La adolescencia “es ingenua, la adolescencia es arrogante… cree que lo sabe todo”, recalca Stone. La crisis global de la democracia seguramente tiene que ver con esa regresión que cancela aprendizajes colectivos y lecciones acumuladas, y evita que la trayectoria se registre y sirva de indicio para la superación de dilemas. La adolescencia también plantea a las sociedades un problema de carácter antropológico: la salida de la infancia y su espacio protegido, el paso hacia la emancipación de la adultez y la existencia como persona diferenciada; la tentación, al mismo tiempo, de escapar de la obligación del “yo” para disolverse en una identidad colectiva. Un nudo entre pasado y futuro que demanda asumirse como ciudadano consciente de derechos y límites, con poder de decisión, dispuesto a hacer uso responsable de su libertad y recién estrenada autonomía.
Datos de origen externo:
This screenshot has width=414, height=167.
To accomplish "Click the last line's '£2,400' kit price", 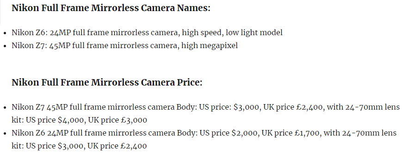I will tap(133, 146).
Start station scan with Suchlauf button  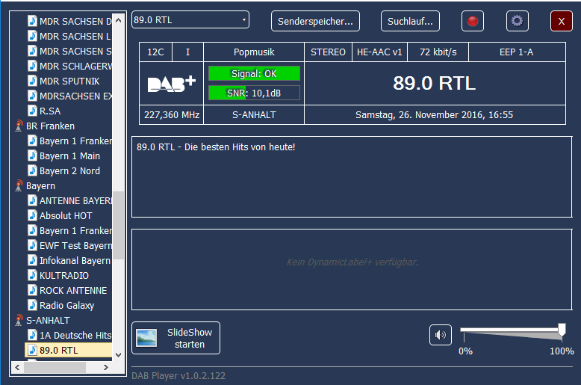pos(410,21)
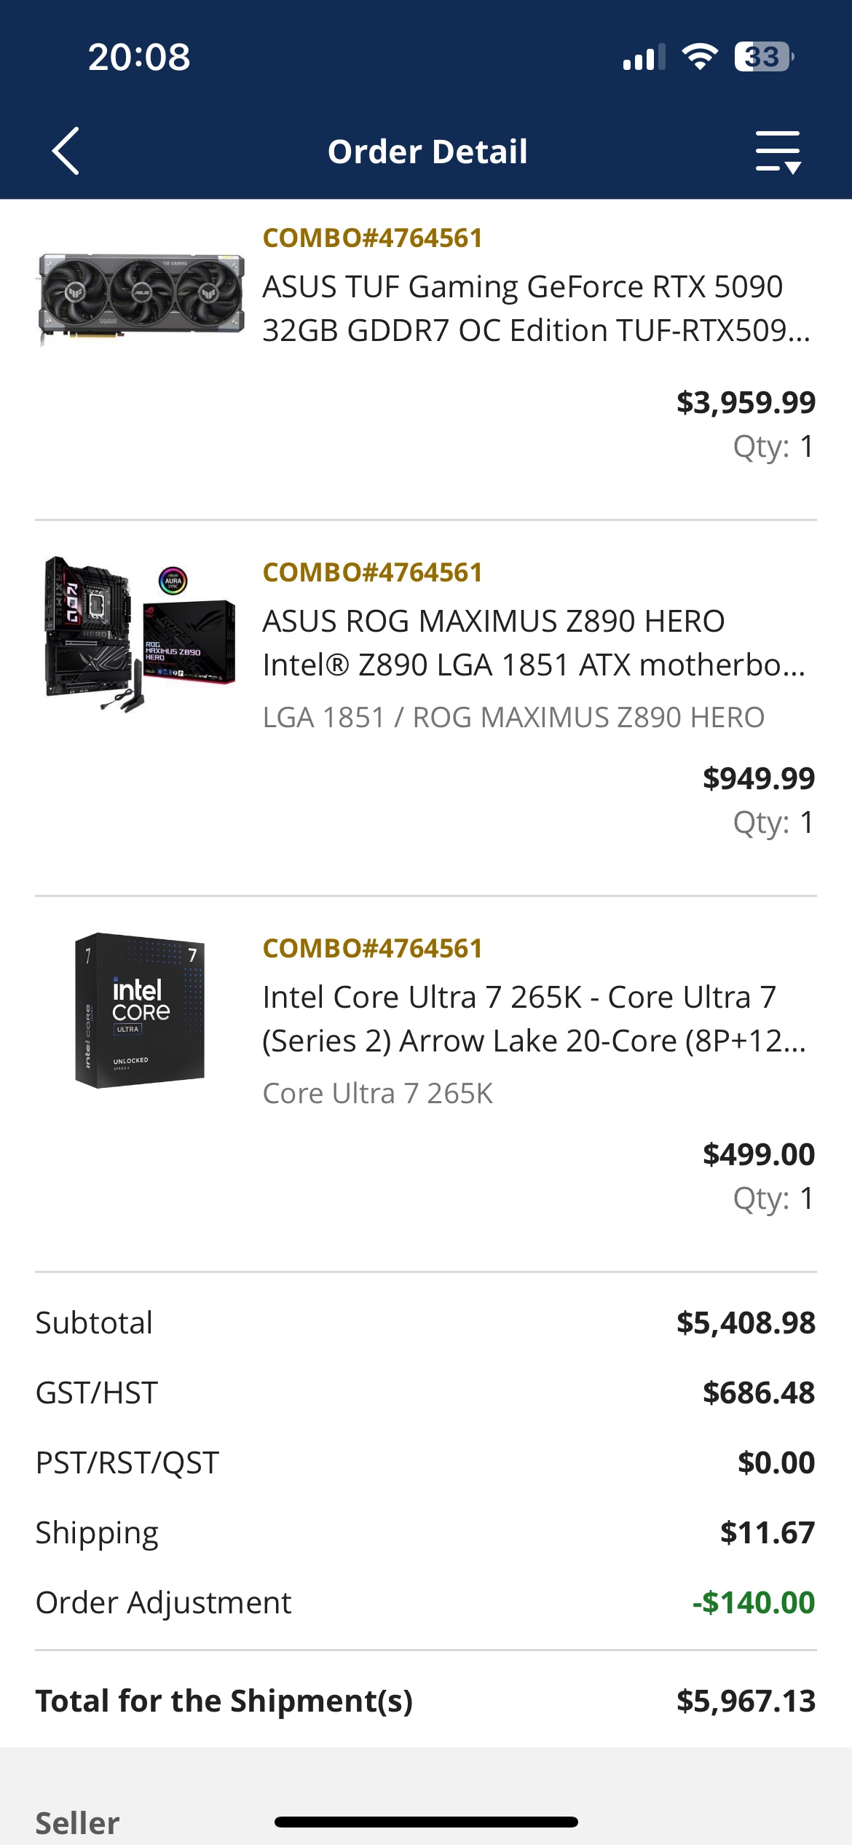Tap the Seller section heading
The height and width of the screenshot is (1845, 852).
77,1822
Pero crecer cuando el contexto sólo ofrece incertidumbre puede generar una angustia insoportable, casi dolorosa. De allí la entronización de figuras providenciales y “hombres fuertes”; engañosos tótems que, a cambio de seguridad, diversión, caricias tranquilizadoras y adictivas, suelen esperar obediencia y mutismo por parte de sociedades que se tullen, repentinamente infantilizadas por la circunstancia. Es la promesa de gratificación instantánea a costa de la pérdida de agencia e iniciativa, regresión que “se basa en la erosión de las competencias”, dice el dramaturgo y guionista John Steppling.
Pero, ¿son inevitables estos retrocesos? ¿Acaso esa madurez que desafía y brega con los traumas ya no es una alternativa? ¿Es justo perder toda esperanza ante el desconcierto y los reajustes que este exige a las sociedades? No necesariamente. El ejemplo de Uruguay, donde recientemente se celebraron elecciones que coronaron con el triunfo del candidato del Frente Amplio, Yamandú Orsi, ofrece refrescante contraste con la involución de marras. Apegarse al principio más básico de una democracia, la alternancia pacífica en el poder -algo que luce muy arduo en otros contextos- es lo normal en Uruguay. Quien pierde la elección reconoce su derrota, saluda al ganador y se prepara para que el advenimiento de ese “lugar vacío” (Lefort) anticipe una nueva, transitoria ocupación en democracia. La estabilidad política de “el paisito”, como amablemente lo nombran sus habitantes (la película de Ana Diez sobre las heridas de la dictadura de Bordaberry da fe de ese bautizo) es excepcional si se atiende al paisaje convulso que antes describimos. No hay fórmulas mágicas, sin embargo. Sí una vocación por aprender de los errores, por descubrir sobre la marcha nuevas formas de enfrentar las contradicciones que ponen a prueba a la democracia liberal.